**Supplied material**.
════════════════

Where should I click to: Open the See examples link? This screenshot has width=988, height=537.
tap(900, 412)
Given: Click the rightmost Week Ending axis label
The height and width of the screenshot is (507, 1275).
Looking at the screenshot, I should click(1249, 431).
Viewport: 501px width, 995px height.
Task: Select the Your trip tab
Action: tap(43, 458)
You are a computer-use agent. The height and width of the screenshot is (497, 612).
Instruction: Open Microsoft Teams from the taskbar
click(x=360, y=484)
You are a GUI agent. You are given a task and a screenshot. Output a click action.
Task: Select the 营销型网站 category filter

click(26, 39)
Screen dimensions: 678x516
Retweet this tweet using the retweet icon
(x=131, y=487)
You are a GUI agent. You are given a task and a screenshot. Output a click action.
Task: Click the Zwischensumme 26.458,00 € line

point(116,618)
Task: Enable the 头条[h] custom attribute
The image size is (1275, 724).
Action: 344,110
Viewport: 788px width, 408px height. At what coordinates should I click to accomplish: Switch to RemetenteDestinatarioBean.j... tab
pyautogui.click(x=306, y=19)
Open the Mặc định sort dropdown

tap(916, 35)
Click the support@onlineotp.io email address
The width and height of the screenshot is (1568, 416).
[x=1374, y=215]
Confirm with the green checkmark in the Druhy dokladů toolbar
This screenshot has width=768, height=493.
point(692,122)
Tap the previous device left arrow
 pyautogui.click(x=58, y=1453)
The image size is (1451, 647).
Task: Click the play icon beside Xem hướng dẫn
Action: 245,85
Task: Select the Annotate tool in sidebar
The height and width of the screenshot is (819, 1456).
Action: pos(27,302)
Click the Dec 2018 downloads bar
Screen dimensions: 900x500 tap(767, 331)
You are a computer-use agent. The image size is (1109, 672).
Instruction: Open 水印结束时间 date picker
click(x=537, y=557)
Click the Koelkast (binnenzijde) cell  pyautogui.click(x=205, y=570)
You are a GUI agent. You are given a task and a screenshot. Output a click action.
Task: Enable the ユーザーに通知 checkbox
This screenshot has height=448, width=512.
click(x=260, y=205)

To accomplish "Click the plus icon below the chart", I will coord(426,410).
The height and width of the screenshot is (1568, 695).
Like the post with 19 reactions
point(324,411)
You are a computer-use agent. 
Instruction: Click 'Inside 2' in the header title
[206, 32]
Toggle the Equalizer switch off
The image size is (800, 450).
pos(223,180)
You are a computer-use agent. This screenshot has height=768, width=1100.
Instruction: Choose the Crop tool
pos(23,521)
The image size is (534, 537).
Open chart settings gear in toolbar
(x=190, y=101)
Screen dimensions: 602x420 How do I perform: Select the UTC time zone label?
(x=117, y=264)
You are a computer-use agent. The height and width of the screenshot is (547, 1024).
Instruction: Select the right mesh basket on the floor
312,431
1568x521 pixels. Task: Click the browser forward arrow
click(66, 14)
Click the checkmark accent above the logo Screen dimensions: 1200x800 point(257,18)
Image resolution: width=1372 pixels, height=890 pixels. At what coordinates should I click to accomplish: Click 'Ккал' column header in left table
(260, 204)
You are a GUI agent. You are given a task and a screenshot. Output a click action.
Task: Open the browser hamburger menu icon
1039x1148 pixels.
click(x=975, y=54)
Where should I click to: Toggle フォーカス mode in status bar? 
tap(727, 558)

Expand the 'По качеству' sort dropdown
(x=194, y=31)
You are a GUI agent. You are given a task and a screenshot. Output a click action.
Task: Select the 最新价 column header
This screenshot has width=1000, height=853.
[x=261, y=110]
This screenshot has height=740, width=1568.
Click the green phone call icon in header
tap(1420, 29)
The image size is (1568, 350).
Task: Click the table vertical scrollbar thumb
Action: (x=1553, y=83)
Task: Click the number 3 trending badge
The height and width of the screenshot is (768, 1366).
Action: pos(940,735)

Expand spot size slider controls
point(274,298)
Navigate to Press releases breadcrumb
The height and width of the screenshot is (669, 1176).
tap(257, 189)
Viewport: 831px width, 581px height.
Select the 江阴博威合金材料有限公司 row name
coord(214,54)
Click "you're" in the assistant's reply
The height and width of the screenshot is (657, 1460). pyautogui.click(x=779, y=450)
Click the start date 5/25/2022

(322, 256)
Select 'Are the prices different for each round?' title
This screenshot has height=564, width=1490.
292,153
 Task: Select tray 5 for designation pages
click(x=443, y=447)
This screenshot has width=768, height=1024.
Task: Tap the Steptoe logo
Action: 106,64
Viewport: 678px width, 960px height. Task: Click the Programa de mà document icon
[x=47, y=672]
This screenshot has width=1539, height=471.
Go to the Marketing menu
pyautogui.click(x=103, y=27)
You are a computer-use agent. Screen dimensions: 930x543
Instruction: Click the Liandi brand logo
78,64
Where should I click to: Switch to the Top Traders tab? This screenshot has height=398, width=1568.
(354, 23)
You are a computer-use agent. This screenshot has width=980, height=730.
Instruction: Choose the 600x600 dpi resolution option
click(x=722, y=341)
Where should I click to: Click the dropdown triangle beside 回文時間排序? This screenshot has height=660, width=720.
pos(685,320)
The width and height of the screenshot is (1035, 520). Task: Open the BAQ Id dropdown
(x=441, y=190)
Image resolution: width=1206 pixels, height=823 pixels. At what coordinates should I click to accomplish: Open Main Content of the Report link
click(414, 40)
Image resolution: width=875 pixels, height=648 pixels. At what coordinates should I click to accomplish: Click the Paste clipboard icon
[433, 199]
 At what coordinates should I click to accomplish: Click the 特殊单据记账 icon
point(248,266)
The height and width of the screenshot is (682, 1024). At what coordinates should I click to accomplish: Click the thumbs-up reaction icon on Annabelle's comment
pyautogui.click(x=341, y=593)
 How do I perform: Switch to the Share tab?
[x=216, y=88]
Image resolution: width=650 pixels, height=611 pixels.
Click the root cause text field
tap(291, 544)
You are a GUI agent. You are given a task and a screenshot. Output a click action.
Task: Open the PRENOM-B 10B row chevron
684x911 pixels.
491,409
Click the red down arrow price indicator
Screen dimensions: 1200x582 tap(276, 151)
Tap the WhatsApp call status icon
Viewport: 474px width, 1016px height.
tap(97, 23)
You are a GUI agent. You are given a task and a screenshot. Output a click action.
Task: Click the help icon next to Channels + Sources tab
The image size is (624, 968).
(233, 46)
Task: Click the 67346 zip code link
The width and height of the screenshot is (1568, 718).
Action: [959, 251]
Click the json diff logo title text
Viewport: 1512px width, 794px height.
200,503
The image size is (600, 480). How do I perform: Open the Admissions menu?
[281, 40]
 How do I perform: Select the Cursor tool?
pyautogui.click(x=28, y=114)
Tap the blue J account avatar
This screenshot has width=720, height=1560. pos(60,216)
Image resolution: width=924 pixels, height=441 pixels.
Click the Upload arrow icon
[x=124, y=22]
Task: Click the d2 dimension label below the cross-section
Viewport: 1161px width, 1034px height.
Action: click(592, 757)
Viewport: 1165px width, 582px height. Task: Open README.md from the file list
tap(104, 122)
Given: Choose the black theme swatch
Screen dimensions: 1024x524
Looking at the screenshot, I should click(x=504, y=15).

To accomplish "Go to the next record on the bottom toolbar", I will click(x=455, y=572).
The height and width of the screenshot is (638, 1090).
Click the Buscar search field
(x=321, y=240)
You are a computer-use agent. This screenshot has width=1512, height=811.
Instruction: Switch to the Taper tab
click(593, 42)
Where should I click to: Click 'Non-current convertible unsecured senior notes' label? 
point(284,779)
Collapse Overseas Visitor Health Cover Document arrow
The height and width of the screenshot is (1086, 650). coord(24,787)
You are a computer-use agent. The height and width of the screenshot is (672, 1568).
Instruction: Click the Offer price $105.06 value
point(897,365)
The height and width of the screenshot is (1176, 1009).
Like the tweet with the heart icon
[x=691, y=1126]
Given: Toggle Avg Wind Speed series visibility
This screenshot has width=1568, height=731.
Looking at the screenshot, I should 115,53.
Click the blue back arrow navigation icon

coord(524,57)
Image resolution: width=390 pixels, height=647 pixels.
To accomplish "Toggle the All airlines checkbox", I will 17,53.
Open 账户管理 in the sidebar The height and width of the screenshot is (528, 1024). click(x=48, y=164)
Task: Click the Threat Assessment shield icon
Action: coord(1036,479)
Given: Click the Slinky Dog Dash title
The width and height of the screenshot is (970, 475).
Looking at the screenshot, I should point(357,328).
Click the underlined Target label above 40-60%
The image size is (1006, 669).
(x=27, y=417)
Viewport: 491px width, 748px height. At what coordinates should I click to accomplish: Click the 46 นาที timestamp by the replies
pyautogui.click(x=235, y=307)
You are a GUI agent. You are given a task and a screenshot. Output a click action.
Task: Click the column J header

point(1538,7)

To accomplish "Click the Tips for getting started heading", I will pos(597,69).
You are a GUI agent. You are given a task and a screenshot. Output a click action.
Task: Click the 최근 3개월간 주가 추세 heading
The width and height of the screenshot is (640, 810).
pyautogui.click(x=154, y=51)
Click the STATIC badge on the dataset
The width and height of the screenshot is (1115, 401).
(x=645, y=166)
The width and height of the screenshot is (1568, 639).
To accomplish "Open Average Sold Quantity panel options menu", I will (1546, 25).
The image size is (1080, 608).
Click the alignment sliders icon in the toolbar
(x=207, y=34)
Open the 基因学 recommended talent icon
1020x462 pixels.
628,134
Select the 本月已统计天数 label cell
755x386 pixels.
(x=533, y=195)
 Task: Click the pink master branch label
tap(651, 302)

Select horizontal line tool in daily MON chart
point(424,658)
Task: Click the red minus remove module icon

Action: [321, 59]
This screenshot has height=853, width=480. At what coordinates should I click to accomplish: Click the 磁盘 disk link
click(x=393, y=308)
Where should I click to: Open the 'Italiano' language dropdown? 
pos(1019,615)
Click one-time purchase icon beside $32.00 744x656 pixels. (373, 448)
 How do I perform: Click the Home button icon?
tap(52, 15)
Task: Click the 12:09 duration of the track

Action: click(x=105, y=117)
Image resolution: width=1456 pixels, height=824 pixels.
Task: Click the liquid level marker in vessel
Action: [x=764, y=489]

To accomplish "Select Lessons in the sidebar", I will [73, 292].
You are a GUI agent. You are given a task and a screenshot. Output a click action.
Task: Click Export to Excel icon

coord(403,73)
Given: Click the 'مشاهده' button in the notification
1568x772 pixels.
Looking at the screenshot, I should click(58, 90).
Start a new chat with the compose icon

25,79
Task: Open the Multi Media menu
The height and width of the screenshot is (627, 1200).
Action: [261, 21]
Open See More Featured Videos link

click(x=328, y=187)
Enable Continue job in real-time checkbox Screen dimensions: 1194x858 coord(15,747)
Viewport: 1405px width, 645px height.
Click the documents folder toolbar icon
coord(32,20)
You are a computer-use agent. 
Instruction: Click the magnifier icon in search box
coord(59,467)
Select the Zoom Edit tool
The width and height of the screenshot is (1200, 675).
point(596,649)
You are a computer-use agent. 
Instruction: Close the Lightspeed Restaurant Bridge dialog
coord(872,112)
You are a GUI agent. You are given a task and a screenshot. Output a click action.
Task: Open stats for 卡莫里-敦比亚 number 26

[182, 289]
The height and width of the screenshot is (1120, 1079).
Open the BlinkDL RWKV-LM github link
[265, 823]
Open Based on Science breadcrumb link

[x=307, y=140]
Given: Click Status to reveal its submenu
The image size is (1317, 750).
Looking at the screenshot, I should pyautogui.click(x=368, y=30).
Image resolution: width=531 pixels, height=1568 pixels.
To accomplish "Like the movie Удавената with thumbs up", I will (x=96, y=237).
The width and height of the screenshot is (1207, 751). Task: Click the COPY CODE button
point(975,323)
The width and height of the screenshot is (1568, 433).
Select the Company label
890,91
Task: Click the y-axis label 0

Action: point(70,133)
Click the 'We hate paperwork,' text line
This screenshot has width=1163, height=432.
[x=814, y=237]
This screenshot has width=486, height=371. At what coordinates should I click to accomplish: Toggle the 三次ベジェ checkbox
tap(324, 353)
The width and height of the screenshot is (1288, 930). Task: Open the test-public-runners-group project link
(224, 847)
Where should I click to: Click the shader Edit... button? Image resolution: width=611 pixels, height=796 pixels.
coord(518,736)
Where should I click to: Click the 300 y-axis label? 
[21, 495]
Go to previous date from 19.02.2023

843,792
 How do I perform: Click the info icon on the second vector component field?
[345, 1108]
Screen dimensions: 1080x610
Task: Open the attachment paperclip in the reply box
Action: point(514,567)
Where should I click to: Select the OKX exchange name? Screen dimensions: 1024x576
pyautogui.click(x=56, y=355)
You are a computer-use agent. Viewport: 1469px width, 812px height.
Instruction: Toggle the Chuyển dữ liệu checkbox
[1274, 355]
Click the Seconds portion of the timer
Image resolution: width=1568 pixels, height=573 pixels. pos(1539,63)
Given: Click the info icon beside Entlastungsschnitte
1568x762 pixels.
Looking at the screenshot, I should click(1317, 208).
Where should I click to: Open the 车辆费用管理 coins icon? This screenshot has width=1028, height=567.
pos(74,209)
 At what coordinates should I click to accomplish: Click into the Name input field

════════════════

**How to complete this task**. From the entries above, copy every line containing the word "computer".

**Solution to this task**.
You are a computer-use agent. The height and width of the screenshot is (497, 612).
You are a computer-use agent. The image size is (1109, 672).
You are a computer-use agent. 
You are a computer-use agent. This screenshot has height=768, width=1100.
You are a computer-use agent. The height and width of the screenshot is (547, 1024).
You are a computer-use agent. Screen dimensions: 930x543
You are a computer-use agent. This screenshot has width=980, height=730.
You are a computer-use agent. This screenshot has width=1512, height=811.
You are a computer-use agent. The height and width of the screenshot is (672, 1568).
You are a computer-use agent. 
You are a computer-use agent. 
You are a computer-use agent. Viewport: 1469px width, 812px height.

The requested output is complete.